** Opening EXCERPTED PASSAGE block **

However, these dynamics will not be mirrored in the case of the development of AI. Chimps’ lack of cultural learning/language use skills and lack of access to cultural data reinforced each other. Without a cultural and linguistic data, there is little pressure to develop cultural learning and linguistic skills. Conversely, without pressure towards developing cultural learning and linguistic skills, the data is never developed. However, in the case of LLMs, the fact that massive amounts of cultural/linguistic data is available to them via the internet means that, contrary to chimps. there are pressures from the get go for them to develop the skills to utilize this data. We can observe this in the increase in performance of language models, which already seem to exhibit an ability to build a model of the world based on language that is inferior to that of humans but superior to that of chimps. Moreover, the cultural knowledge that LLMs are accessing with their language skills will stay relatively constant throughout AI development until AIs are contributing significantly to the growth in our body of knowledge about the world. Thus, rather than quickly being subjected to massively increased pressures to develop cultural and linguistic skills and then gaining access to an exponentially growing amount of cultural and linguistic data, LLMs will face roughly constant pressures to develop an ability to understand and utilize a comparatively fixed amount of data.

** Closing EXCERPTED PASSAGE block **

## YOUR ASSIGNMENT
Pick up the passage on LLMs, chimps, and cultural data right after its last sentence and keep it going. The material has nothing to do with the text.

** Opening SOURCE DATA block **

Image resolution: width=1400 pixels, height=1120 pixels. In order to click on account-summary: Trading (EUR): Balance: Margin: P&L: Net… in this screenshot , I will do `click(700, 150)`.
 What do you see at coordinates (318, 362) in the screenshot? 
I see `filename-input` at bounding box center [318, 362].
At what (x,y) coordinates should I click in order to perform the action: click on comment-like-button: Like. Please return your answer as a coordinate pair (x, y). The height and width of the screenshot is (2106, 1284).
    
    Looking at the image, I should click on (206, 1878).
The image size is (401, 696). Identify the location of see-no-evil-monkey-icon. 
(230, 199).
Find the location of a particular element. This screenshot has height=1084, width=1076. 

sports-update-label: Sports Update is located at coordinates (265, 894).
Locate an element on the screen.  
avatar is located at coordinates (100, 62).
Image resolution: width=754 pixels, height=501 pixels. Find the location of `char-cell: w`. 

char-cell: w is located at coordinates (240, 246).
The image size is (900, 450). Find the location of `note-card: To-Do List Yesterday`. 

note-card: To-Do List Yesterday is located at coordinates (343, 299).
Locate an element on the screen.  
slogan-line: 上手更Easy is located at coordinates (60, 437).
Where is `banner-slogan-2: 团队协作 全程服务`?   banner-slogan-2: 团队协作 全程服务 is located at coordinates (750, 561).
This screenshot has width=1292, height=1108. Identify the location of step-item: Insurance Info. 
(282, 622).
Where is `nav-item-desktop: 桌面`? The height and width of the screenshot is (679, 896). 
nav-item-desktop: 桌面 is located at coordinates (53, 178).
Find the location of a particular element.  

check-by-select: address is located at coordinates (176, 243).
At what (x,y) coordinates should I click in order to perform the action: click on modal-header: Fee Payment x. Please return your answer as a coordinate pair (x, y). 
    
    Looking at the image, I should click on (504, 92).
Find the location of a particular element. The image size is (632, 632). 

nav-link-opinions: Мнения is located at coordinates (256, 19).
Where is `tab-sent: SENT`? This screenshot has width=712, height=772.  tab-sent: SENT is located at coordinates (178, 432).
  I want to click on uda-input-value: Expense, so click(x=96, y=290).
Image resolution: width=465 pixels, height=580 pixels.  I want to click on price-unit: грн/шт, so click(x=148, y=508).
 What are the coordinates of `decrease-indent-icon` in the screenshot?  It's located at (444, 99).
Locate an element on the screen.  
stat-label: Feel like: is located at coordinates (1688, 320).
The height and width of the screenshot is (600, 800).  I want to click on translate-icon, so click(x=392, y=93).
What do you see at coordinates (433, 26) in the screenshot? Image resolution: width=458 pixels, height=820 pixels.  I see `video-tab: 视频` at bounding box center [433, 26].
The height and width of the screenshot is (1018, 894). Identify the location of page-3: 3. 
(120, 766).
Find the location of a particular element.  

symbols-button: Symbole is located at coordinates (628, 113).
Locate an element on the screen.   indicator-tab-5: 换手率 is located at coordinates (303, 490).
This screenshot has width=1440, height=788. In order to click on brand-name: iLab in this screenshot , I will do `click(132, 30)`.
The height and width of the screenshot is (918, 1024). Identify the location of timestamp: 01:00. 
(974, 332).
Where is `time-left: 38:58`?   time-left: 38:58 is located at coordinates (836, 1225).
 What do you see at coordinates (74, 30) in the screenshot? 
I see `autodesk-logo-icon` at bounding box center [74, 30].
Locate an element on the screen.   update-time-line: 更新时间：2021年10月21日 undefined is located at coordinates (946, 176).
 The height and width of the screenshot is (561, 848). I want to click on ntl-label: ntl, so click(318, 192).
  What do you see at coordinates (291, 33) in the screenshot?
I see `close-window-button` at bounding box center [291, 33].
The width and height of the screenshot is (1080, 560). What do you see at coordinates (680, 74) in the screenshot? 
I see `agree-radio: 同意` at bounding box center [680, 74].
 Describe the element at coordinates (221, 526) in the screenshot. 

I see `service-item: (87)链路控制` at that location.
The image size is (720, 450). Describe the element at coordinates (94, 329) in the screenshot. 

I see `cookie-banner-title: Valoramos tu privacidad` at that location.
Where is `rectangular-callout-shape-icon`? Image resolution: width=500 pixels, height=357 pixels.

** Closing SOURCE DATA block **

## TASK RESULT
This argument fits with Paul Christiano's "changing selection pressures" argument. According to this argument, evolution is importantly disanalogous to AI development because, while evolution only recently began strongly selecting humans for intelligence, we have always and will continue to select AIs for intelligence. In particular, this argument claims that the specific selection pressures which increased in the case of humans were pressures towards developing cultural learning skills and language use and understanding, which then allowed us to quickly develop a basis of cultural data enabling us to be powerful optimizers.
In conclusion, those who argue in favor of fast takeoffs on must either reject the cultural intelligence hypothesis, or argue that even if it is true, we should expect a discontinuity in AI capabilities. For example, it could be that while LLM's are trained on language and thus, unlike chimps, have access to most of the "data" which enables modern humans to be intelligent, their ability to actually utilize this cultural knowledge is discontinuous. However, given the steady increase of LLM performance as well as a general prior towards continuity, this seems unlikely to me. There could also be other reasons to expect fast takeoffs. However, if this argument is successful, they cannot rest on this key empirical example.